Interior Design for an open concept floor plan
The open floor plan or “open concept” is one of the most satisfying architectural innovations of the 20th century. The concept of a living space with no defined boundaries or enclosed rooms took off in the U.S. in the 40’s and 50’s as post-war Americans were attracted to multi-purpose homes that provided a spacious looking interior on a smaller footprint.
The advent of affordable centralized heating and cooling also permitted for larger open designs where once only one or two rooms would have been controlled.
Today the open floor plan is common. Here in Denver, Colorado this concept even fuses a modern aesthetic with American Western nostalgia in what is known as “Ranch Style.”
The challenges of unifying common areas in the home
Architecture and history, however, conspired to create an interior design dilemma.
In the quest to join the interior with the exterior through nature and light, we are frustrated in unifying these common areas. While trying to “bring the cook out of the kitchen” and promote sociability, there becomes the challenge of combining two (or three or four) completely separate utilitarian spaces.
Where some see a challenge, others see opportunity.
Interior Designers view the open concept as an opportunity to be creative.
Instead of fixating on color and fabric they use space planning as a tool to create warmth and continuity that feels larger and works more efficiently than the compartmentalized living spaces of the previous century. Space planning is a concept in which a designer allocates size and position of individual “areas” within a larger space based upon lifestyle first and then addresses color and texture second.
For example, a family with school-aged children may elect to position a larger table/workspace near the kitchen so that the parent can multitask and children can feel connected.

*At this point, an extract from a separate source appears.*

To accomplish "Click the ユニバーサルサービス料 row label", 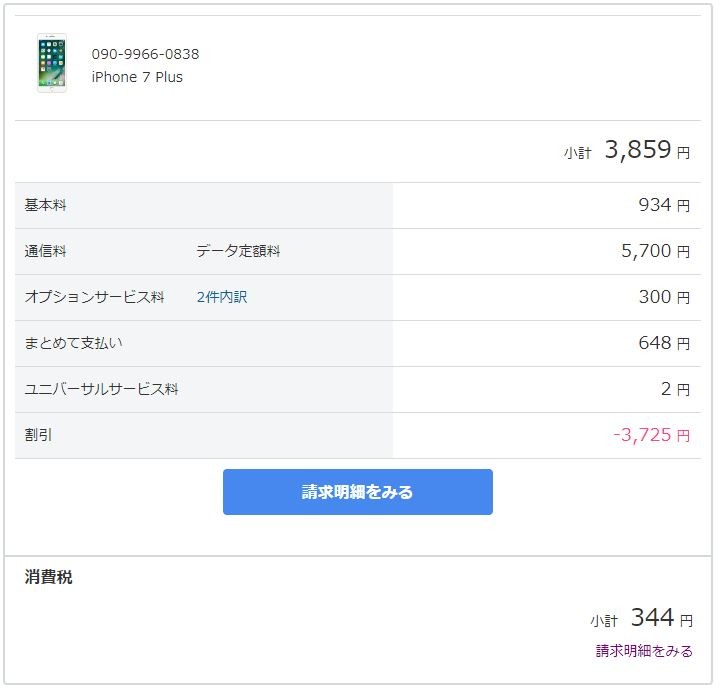I will (x=101, y=389).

A home designed for entertainment might place a comfortable seating area far from the kitchen.
Once the room is divided into these “adjacencies” according to function, then you can help them communicate with each other. A good interior designer will begin by first selecting color for a major surface such as the wall and then echo that color throughout the room with fabric, area rugs, and accents.
Area rugs will delineate spaces
It is generally considered that rugs are the easiest and most important way to delineate spaces within a large room.
It is prudent, to begin with the largest piece and work toward the smallest accent.
If you choose a quality rug you will have the ability to change wall color and fabric for years and years using any of the accent colors in a rug. Again; the object should not be to match colors but rather to use as accents.
Identical rugs are sometimes good to use as small pieces but be careful: using them to define two or more large living spaces often gives the impression of a hotel lobby rather than a home.
The color and the shape
Dark colors make objects in the room appear smaller. Light colors do the opposite so consider the size of the space that you are working with.
Similarly, rugs that exceed the edges of the furniture will make the whole space appear larger. Probably the most common mistake is to choose a rug that is too small for the furniture. Choosing an area rug can be tricky. Although most classic Oriental rugs actually pair really well regardless of design, keeping at least some uniformity in the dominant field color goes a long way toward maintaining a cohesive look.
In general, you can mix any two rugs together if they share the same color palette. Combining Tribal, Formal and Art Deco designs together in the same space need special consideration…if you’re so inclined, feel free to reach out to us at Pangaea Carpets. We have professionals on staff to field your design questions.
For more info: Hiring a design professional
Here is a secret of the rug trade: most programmed rugs, even hand knotted ones are made in a certain “line” that will feature various designs which all use the same dyes. When combining two or more major pieces together ask a trusted source to show you different rugs from the same line. This is a great way to select compatible pieces from a myriad of interesting designs. The result will be pulling off a consistent look without seeming like you tried to at all.
Harmony within an open floor plan may seem like a challenge but it doesn’t have to be. Remember, it is more about the “feel” than the actual colors. The most beautiful bed of roses will not contain two plants that are exactly alike in shape or color. These subtle variations are what will give your space its true distinction.